[start RECORDS SUPPLIED]

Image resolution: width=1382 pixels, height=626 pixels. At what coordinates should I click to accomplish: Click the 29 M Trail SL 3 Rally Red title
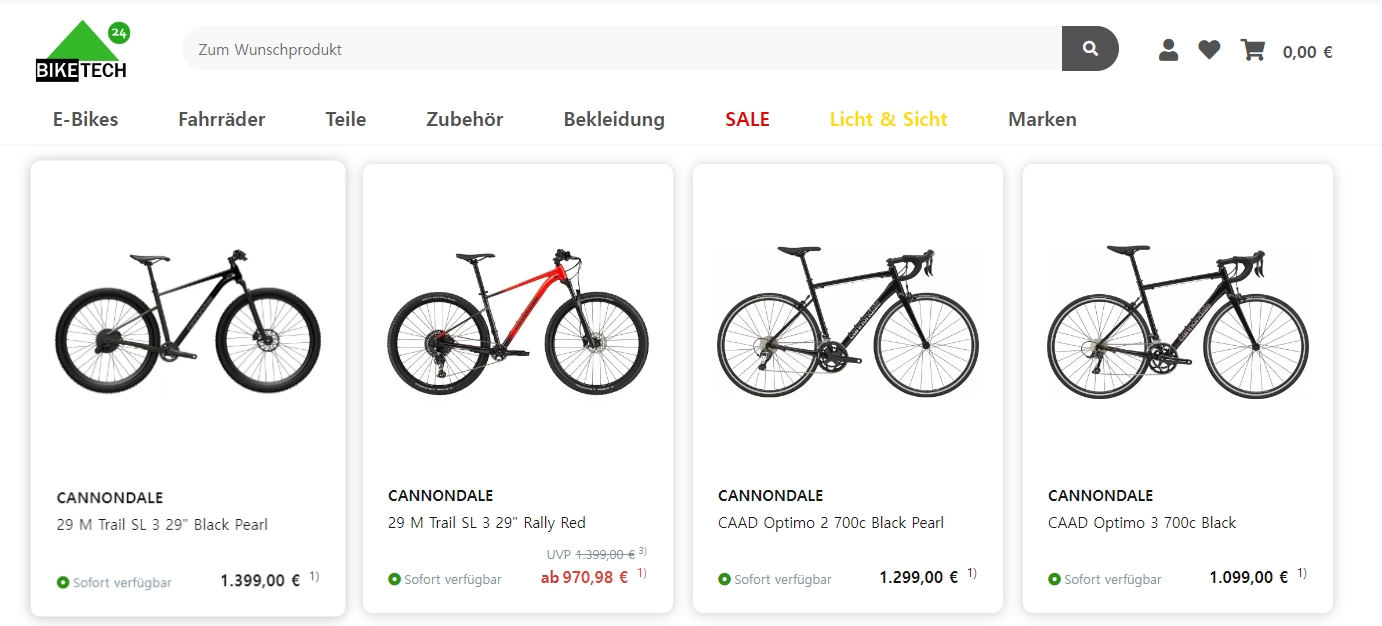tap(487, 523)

[end RECORDS SUPPLIED]
[start RECORDS SUPPLIED]

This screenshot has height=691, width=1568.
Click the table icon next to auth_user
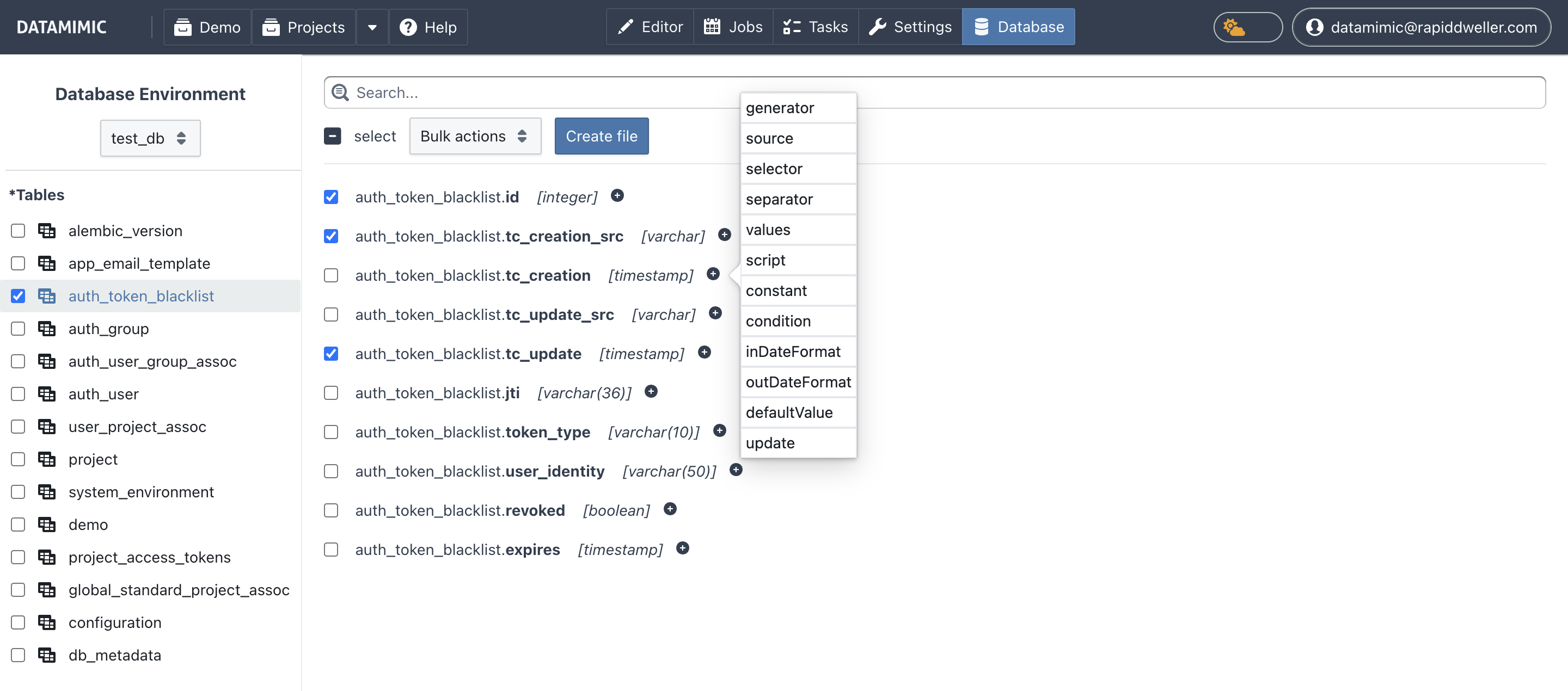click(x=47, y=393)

[end RECORDS SUPPLIED]

▶ **STATED PROBLEM**: Convert everything from the line containing "Image resolution: width=1382" down to the line containing "tap(487, 523)" into a JSON list of strings, one string per line, skipping blank lines and leaving out the pictures.

▶ **REPLY TO THE TASK**:
[
  "Image resolution: width=1382 pixels, height=626 pixels. At what coordinates should I click to accomplish: Click the 29 M Trail SL 3 Rally Red title",
  "tap(487, 523)"
]